§ HOW TO COMPLETE THIS TASK
Look through the entries below, please, and copy every line with the word "agent".

§ Dataset entries
---
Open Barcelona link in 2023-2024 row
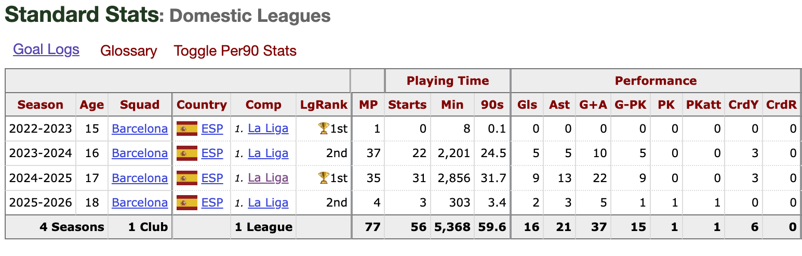 click(140, 153)
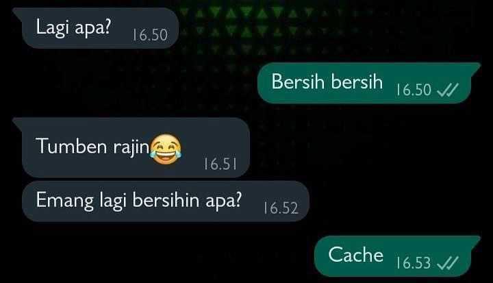Viewport: 493px width, 283px height.
Task: Select the 'Bersih bersih' outgoing message text
Action: click(327, 82)
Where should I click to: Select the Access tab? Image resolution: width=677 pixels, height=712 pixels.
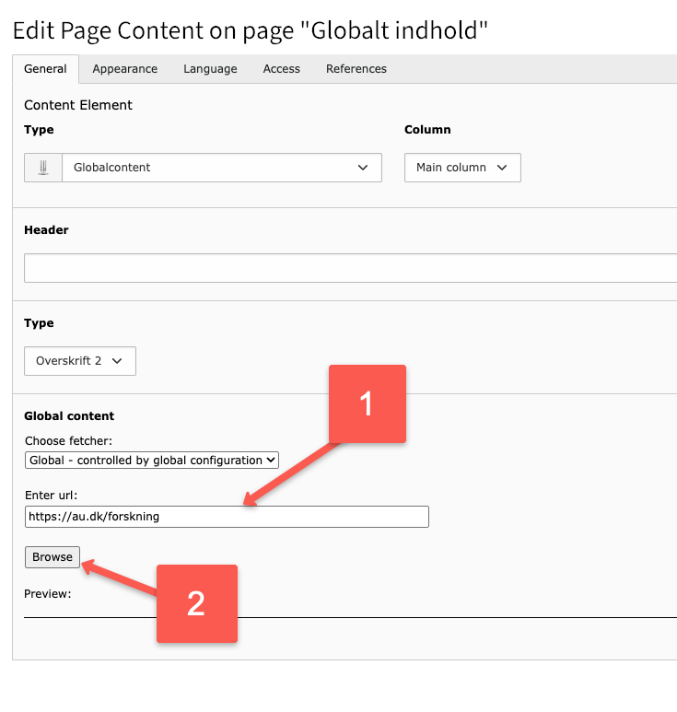(x=281, y=69)
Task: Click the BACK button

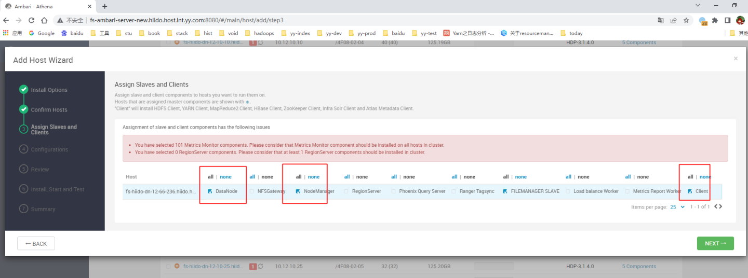Action: point(36,244)
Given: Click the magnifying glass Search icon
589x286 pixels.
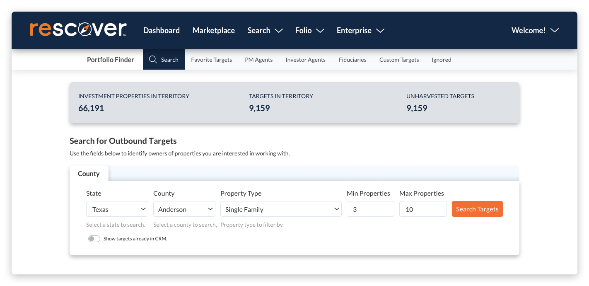Looking at the screenshot, I should pyautogui.click(x=153, y=60).
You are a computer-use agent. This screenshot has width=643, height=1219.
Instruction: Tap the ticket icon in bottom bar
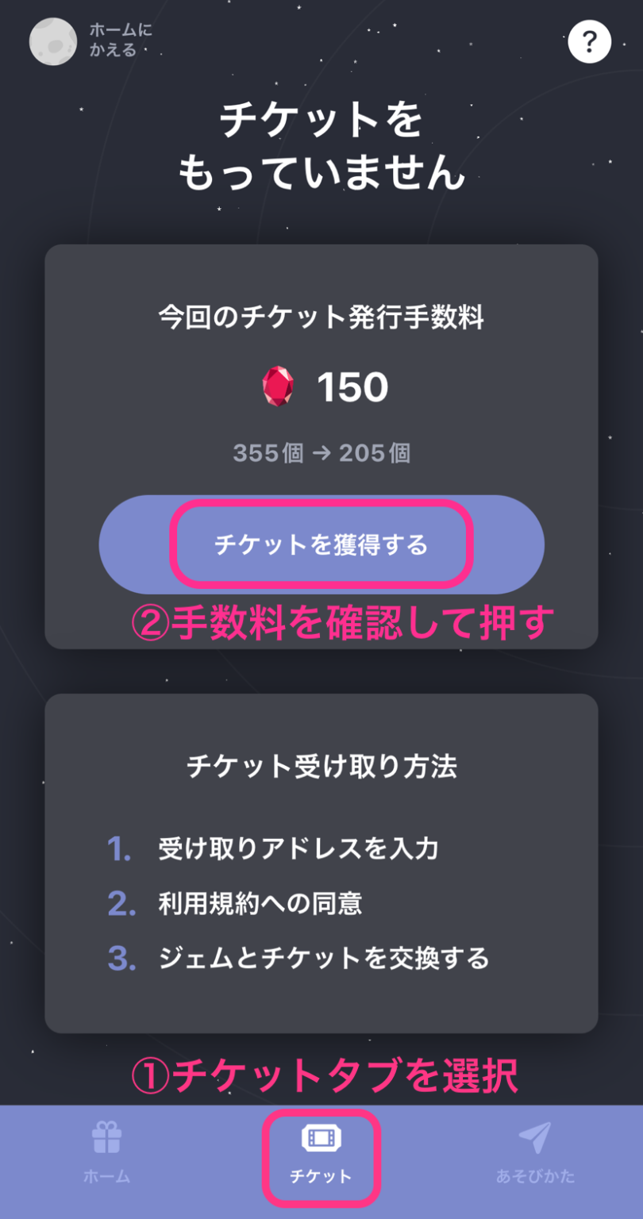pos(322,1140)
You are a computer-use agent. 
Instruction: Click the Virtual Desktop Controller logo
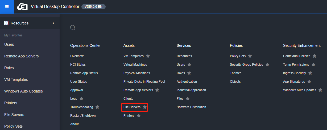click(x=23, y=7)
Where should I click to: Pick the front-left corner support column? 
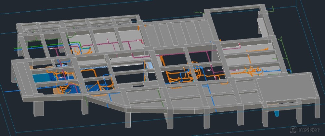[x=38, y=108]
---
§ SOLUTION BELOW
You are a computer-use agent. This screenshot has width=643, height=1219.
You are a computer-use agent. 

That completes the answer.